Your burning spa questions answered.
• I have never been to a spa and I have no idea what to expect. What do I do? First of all, take a deep breath and remember that you are the customer, and any good spa wants you to be happy. Many spas that have Web sites include handy little tip sheets, so check those out. Call ahead and ask questions. Don't be shy to say you're a newbie. Just about everybody who loves their work also loves to talk about it; salon and spa operators are no exception.
• Do I keep my underwear on? If you're getting a massage, you'll want to remove your bra, because it will get in the way, and massage oils may mess up your bra. Many facials include a shoulder and chest massage, so slip off your bra for that, too. This is why spas give you a robe. As for underpants, that's up to you. Therapists can work around underwear. But if you can go without, you'll give the therapist easier access to tight hip flexors, a real problem for people who sit most of the day.
• What if the massage therapist is pressing so hard it hurts? Is it supposed to? If you're not into pain — or if you want a deeper massage than you're getting — speak up. Therapists, like spouses, cannot read your mind.
• I want a massage, but really, nobody needs to see me naked. We'll let Sheila Bracewell, Innisbrook's spa and fitness director, take this one: "I have seen thousands of bodies, and not one of them is perfect. We're not looking at your body for imperfections. We're thinking about how we can help you.''
• Okay, but what if I get a male therapist? It's perfectly fine to specify gender when you make your appointment. In fact, Bracewell said, spas expect it. What does she ask for when she makes an appointment at a place she's never been? "I say, 'I want your best therapist. I don't care if it's a man or a woman.' "
• I want to go to a spa before my wedding. What should I have done? That depends on when the wedding is. Generally, don't get a deep-cleansing facial right before a big event, in case your face is a little splotchy afterward. This is also a bad time to try an entirely new hair color or style. Tell the spa when your big day is, what your goals are (relaxation? glamor?) and ask for suggestions.
• Spas are so fancy. What if I feel out of place? If the spa manager and therapists don't make you feel comfortable and welcome, go somewhere else. But please, do behave. Turn off your cell phone, and if you must make a call, go outside. If you're having a spa day with friends, respect other patrons' need for peace. Always make appointments and if you can't get there on time, call.

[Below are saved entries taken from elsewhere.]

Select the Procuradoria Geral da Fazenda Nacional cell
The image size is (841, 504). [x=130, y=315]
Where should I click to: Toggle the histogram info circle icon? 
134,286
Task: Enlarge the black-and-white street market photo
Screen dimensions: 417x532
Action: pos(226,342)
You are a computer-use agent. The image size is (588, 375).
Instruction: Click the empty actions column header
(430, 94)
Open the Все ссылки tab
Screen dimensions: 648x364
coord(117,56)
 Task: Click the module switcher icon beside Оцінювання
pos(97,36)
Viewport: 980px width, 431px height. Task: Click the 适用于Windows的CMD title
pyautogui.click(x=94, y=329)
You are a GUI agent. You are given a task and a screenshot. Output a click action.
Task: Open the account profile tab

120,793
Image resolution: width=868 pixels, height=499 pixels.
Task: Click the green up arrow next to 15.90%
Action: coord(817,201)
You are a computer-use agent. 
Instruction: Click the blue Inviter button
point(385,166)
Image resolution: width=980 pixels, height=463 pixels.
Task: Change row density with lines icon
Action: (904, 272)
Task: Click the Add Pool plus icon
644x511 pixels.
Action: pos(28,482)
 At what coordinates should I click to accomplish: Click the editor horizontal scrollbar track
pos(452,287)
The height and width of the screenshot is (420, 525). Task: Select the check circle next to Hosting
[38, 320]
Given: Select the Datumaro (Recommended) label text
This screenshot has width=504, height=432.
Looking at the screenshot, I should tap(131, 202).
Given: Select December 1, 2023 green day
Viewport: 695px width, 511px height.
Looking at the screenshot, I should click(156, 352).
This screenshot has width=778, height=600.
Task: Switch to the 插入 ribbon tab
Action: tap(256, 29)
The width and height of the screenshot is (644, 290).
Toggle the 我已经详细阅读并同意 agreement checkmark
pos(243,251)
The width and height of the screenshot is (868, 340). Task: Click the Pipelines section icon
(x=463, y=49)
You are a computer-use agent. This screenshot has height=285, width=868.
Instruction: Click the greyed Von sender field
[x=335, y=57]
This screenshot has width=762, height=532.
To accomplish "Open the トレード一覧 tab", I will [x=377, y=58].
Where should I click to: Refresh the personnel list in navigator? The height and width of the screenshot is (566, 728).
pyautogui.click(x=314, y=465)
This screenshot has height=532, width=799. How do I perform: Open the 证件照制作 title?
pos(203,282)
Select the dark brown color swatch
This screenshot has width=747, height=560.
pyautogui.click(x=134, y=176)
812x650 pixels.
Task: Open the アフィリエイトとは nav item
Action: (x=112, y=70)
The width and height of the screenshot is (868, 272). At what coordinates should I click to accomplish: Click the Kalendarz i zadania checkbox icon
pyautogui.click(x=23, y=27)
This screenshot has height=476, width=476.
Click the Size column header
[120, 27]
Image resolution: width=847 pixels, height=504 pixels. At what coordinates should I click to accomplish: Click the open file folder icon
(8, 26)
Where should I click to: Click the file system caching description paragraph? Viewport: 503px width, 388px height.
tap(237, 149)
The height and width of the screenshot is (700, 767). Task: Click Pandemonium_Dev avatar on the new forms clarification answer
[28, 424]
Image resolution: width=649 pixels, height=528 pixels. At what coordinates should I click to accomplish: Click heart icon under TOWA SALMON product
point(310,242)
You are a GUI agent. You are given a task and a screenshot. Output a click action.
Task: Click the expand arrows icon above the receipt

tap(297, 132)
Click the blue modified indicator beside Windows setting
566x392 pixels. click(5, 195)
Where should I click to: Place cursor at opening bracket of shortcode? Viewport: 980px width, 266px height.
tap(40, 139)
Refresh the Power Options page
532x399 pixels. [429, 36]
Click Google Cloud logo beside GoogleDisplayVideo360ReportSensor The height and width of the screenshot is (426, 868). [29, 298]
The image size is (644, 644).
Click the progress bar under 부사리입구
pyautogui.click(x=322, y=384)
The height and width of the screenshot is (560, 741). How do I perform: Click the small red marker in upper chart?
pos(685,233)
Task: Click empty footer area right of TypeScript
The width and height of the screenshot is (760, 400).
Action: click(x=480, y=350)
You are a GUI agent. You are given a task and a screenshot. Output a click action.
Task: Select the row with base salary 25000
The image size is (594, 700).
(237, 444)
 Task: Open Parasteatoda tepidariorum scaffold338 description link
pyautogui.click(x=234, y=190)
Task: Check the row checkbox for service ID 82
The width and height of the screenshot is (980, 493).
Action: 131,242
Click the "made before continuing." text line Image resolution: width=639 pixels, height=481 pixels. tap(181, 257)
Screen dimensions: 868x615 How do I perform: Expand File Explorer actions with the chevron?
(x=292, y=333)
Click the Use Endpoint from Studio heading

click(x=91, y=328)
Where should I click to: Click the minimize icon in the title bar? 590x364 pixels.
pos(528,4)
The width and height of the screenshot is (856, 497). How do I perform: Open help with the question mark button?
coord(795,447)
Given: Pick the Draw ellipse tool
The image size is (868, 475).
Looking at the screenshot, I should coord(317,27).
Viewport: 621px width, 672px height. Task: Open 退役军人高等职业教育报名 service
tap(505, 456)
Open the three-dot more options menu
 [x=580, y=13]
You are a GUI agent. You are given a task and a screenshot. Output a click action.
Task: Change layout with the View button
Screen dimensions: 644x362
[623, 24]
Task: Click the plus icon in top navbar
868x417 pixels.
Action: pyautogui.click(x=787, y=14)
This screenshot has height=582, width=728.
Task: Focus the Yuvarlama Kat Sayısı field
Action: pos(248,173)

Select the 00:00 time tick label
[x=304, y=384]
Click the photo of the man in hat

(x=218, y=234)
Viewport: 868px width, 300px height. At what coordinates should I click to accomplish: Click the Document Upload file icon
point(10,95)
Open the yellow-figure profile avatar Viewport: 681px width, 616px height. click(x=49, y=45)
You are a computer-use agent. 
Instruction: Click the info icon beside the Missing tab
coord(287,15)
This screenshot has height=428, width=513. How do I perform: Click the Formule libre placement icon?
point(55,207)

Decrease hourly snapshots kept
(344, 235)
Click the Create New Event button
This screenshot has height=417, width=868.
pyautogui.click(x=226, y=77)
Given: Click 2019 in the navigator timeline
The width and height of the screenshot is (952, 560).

• The last time I got a pedicure, the woman kept talking to me. How do I handle that? Therapists do need to ask you a few questions to get you the right kind of treatment. Beyond that, if you are silent, most will pick up your cue. If not, smile sweetly, thank them for sharing, and say you're just going to relax now and enjoy the silence.
• What about gratuities? Just like in a restaurant, add a gratuity to reward good service. Many spas include the gratuity on your bill, so read it closely. Feel free to add more of a tip if you like. If no gratuity is included, figure on 15 to 20 percent if you've enjoyed your service. If you are using a gift card, ask at the front desk if a gratuity was included in the card.
• I want to buy a friend a spa gift certificate. How do I choose a service or package? Don't even try. Most spas will just let you get a gift card for a dollar amount, so the recipient can make her own choices.
• What's the better deal, packages or a la carte services? It depends. Some spas offer a financial incentive to have more services. Some packages are no cheaper than individual pricing. Ask if you can create your own package. These days, some spas and salons may be more willing to work with you.